Hawaii Has No Case Against Revised Travel Executive Order
Hans von Spakovsky /
The new lawsuit filed by Hawaii against President Donald Trump’s revised March 6 immigration executive order is just as unsound as the lawsuits filed by other states against the original order—despite what some courts have said about the original order or may say about the revised order.
Executive Order 13780, “Protecting the Nation From Foreign Terrorist Entry into the United States,” imposes a 90-day suspension of entry from six terrorist safe havens in the Middle East and Africa until the administration is assured that our vetting procedures are sufficient to prevent dangerous aliens from getting into our country.
The order doesn’t apply to any foreigners who have already been granted a visa or permission to be in the country, such as permanent, resident aliens.
It also repeats the 120-day temporary suspension of refugee admissions for the same reason: to ensure we have sufficient vetting to stop what has happened in the past in the U.S. and has been happening in Europe in terms of terrorists successfully using the refugee process to get into the European Union.
Hawaii’s lawsuit consists almost entirely of policy arguments as opposed to legal claims, and the legal claims that are made are far-fetched.
There seems little doubt that the lawsuit was filed in Hawaii to take advantage of the generally liberal nature of the 9th U.S. Circuit Court of Appeals and its dominance by Democratic appointees.

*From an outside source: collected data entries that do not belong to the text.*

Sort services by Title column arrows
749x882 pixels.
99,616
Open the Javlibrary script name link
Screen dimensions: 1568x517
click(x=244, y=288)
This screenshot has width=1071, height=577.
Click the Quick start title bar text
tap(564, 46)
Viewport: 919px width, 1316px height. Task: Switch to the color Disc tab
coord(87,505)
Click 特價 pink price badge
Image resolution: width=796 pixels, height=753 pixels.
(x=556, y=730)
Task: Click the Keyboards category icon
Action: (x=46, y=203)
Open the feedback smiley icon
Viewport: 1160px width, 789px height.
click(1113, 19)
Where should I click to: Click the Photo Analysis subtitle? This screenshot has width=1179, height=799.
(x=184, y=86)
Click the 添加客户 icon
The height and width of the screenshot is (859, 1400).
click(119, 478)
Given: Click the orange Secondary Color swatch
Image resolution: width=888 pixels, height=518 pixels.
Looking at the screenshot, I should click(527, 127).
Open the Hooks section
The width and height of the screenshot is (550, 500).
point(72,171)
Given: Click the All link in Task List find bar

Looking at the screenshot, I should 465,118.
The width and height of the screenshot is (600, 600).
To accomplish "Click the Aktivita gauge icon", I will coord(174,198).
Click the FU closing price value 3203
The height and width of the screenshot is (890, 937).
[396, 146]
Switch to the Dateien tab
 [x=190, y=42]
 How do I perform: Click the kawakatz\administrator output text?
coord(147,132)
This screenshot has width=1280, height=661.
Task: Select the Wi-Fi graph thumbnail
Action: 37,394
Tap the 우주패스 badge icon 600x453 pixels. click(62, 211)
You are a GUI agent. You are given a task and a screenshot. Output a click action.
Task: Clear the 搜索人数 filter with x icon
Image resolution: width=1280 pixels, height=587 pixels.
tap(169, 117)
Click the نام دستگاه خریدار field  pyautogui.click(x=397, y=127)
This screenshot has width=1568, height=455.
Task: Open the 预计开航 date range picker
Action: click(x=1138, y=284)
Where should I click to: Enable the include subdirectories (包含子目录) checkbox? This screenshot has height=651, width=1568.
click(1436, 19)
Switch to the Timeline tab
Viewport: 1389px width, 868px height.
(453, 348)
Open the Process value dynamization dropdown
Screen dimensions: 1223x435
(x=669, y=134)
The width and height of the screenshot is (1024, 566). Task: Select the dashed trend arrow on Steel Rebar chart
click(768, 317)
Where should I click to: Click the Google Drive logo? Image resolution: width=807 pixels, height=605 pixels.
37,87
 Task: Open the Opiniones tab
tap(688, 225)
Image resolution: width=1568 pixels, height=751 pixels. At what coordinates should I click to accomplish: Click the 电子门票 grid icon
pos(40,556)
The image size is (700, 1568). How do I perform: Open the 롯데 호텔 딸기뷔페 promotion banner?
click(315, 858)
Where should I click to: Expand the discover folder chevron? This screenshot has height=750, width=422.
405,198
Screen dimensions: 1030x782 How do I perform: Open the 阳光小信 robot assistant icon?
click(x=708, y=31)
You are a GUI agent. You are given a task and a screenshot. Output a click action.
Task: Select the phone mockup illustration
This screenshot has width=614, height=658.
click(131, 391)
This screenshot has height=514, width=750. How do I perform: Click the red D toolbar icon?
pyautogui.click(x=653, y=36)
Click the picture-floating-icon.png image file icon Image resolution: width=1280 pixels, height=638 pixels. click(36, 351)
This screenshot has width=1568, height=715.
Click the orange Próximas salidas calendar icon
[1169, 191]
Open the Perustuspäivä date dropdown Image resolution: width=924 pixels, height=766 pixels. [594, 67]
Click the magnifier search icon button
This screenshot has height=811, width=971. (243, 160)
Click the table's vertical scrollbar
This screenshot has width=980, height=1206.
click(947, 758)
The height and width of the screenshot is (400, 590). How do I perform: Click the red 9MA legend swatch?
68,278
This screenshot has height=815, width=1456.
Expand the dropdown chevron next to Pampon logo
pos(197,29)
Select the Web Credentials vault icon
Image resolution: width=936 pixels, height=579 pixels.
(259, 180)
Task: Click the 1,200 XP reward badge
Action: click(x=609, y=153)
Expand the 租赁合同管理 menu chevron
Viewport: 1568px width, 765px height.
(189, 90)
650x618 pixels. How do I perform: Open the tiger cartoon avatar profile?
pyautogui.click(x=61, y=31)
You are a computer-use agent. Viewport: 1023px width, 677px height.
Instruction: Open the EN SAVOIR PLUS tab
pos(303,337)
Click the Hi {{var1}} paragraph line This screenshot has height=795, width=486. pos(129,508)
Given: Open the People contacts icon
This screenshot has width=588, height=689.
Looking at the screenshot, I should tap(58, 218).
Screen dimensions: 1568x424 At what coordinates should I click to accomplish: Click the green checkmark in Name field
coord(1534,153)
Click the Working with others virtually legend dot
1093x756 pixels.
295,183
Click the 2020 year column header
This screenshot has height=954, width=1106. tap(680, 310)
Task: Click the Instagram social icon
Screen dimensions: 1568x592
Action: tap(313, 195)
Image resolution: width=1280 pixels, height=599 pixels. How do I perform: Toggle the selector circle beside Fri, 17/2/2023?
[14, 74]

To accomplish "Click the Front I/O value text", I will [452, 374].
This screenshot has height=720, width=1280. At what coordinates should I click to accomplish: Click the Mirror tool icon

Seventy-two percent of the judges on that court were appointed by Democratic presidents, and at the district court level in Hawaii, the lawsuit has been assigned to Judge Derrick Watson, a President Barack Obama appointee.
The complaint attacks the president for issuing an order that prevents “immediate family members living in affected countries” from visiting their relatives in the United States, claiming that it will also prevent “universities, employers, and other institutions” from being able to “recruit or to welcome qualified individuals from the six designated countries.”
The basic legal flaw in all of this is that foreign aliens, whether they have family in the U.S. or not, have no constitutional right to enter the country. Neither universities, employers, nor other institutions have any constitutional right to recruit foreign aliens for jobs or positions except to the extent that Congress, which has plenary power over immigration, allows them to do so.
The complaint does at least acknowledge that Congress gave the president plenary power, in 8 U.S.C. §1182(f), to suspend the entry of any aliens into the country if he believes their entry would be “detrimental” to the United States. However, the complaint claims the president’s order “exceeds” his authority under this statute.
But given its broad grant of authority, it is hard to imagine how the president could possibly be exceeding his authority.
That is particularly true given the fact that the revised order explicitly states how the six designated countries are connected to the terrorism problem we face.
Three of the countries—Iran, Syria, and Sudan—are listed by the State Department as official sponsors of terrorism, while the other three—Libya, Somalia, and Yemen—were listed as “countries of concern” because of their terrorism problems by Jeh Johnson, homeland security secretary under Obama.
None of this matters to Hawaii, which claims that these countries were chosen only in order to discriminate against the Muslim religion, a claim that cannot be supported by the facts or the plain terms of the executive order.
After all, there are approximately 50 countries in the world with a majority Muslim population, yet entry from all of those countries with the exception of these six is not restricted or affected in any way by this revised executive order.
Instead of making rational, legal arguments, this complaint reads like a press release and makes outrageous claims, such as comparing this revised executive order to “the Chinese Exclusion acts and the imposition of martial law and Japanese internment after the bombing of Pearl Harbor.”
In fact, there are only seven pages of legal claims within the entire 38-page complaint.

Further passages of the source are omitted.